Friday, March 11, 2011

Don't shoot the messenger...

From Sophacles to Shakespeare, the Old West to current media, we have been admonished to keep our cool when receiving bad news. Easier said than done sometimes, but a good concept over all. It's advice that promotes fairness, backs up the biblical concept of control and helps cooler heads to prevail. I like it. Well, mostly....

What happens when the person who is delivering news to you is someone you absolutely do not like? You don't agree with their life choices, you feel they have been dishonest or even mean to you and yet you are receiving information from them. It becomes much more difficult to receive that information with grace when all you really want to do is pinch their heads off!

This is where the challenge really comes in. Can I listen to God AND do what He is asking of me even when the message is coming from what I view as an unlikely source? Am I willing to accept that the message God asks me to deliver to this blog may be looked upon in that light?

We all have value to God. He loves all of us and He is unswerving in that love. Each of His children are loved beyond measure and with an intensity that is shocking. We are ALL His favorites because He is not human and because He loves in a way that we will never understand with our human minds

If I truly believe that, and I do, then I have to believe that even those folks that have hurt me, lied to me, made me regret - even those people have value to me because they have value to God. Hits below the belt, doesn't it?

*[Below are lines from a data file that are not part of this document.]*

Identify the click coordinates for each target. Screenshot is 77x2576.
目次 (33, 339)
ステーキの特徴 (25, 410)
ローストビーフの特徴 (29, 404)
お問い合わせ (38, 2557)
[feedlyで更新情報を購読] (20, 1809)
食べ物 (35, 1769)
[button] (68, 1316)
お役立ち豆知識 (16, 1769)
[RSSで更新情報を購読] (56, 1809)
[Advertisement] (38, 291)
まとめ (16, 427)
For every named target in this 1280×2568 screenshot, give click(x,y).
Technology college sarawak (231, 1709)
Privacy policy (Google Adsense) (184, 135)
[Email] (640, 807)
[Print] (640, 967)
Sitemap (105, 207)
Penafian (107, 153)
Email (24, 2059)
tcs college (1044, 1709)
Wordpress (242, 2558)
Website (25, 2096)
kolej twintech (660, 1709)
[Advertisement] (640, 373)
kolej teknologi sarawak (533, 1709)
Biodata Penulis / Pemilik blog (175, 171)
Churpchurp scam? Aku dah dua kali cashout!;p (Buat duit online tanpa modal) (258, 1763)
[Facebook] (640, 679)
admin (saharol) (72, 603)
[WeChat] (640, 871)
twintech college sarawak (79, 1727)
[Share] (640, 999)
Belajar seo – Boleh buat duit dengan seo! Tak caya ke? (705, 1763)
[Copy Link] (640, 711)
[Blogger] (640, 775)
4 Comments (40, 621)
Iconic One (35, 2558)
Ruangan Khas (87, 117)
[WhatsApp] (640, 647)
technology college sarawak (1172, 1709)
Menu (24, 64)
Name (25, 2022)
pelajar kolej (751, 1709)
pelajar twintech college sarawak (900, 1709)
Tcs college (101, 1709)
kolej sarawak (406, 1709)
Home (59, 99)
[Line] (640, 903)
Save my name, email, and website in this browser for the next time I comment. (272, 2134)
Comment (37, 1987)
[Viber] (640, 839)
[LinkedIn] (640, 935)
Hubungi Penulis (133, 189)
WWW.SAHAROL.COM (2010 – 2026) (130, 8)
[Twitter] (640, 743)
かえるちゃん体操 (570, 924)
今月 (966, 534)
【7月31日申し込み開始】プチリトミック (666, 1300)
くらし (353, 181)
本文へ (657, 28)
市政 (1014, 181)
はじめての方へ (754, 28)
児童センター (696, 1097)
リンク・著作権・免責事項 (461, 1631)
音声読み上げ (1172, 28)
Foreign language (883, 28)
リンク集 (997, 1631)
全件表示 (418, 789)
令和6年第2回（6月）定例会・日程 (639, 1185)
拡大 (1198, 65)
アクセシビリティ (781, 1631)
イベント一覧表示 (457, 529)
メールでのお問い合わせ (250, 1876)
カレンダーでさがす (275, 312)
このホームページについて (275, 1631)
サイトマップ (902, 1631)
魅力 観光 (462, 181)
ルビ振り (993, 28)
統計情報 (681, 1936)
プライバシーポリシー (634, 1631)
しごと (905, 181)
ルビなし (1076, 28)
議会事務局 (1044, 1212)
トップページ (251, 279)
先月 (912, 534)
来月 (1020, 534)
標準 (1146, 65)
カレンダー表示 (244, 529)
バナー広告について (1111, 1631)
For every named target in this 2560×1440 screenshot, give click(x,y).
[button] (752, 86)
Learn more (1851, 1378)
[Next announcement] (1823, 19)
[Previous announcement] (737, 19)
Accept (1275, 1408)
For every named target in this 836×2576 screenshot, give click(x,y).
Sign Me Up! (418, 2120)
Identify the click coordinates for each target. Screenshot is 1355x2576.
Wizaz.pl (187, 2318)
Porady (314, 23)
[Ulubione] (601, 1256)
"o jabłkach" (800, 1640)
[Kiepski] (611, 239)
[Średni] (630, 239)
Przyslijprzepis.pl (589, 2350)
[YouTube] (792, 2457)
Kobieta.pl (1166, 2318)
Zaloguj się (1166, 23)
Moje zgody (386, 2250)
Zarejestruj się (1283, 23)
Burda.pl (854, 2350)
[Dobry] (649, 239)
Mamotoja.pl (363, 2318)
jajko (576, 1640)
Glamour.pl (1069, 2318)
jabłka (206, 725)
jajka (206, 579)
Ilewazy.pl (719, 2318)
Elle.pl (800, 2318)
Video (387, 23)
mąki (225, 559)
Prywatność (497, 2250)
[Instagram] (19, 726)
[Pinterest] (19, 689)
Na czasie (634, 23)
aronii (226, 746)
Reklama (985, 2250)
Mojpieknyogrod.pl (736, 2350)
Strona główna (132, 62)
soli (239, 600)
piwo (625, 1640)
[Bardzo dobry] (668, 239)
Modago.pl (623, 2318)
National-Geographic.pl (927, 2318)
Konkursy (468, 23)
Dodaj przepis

That was my thought when a friend of mine shared a verse that she had appropriated into her faith arsenal. She'd heard the verse not from a close friend over a relaxing cup of coffee, but from the mouth of a woman who was in the midst of tearing her family apart. It stopped her in her tracks, it made her take notice and it cemented the message in her head.

God can use anyone to make His point. Am I willing to listen? Am I so sure that I have the luxury of not listening because I don't like the person delivering the message? I don't have the privilege of being judge and jury and frankly, I don't want it. I have put myself in that position before and it was disastrous.... Am I willing to admit that I am wrong and that I need all the help I can get, even from "unlikely" sources?

The most unlikely source in the first century was Himself the son of a Heavenly carpenter. Jesus was not respected in His home town, yet His message was straight from the Father. How many people missed the message because of the messenger, because they refused to believe that an uneducated man could deliver such an important message? Set in that light it is a stark and frightening reminder of our own sinfulness.

How many important messages have I missed because I refused to credit the messenger as God instead of the courier who stood before me? God knows exactly what He is doing and who He is using to speak to my heart. I have to trust that and realize His message is infinitely more important than my comfort with who is the bearer.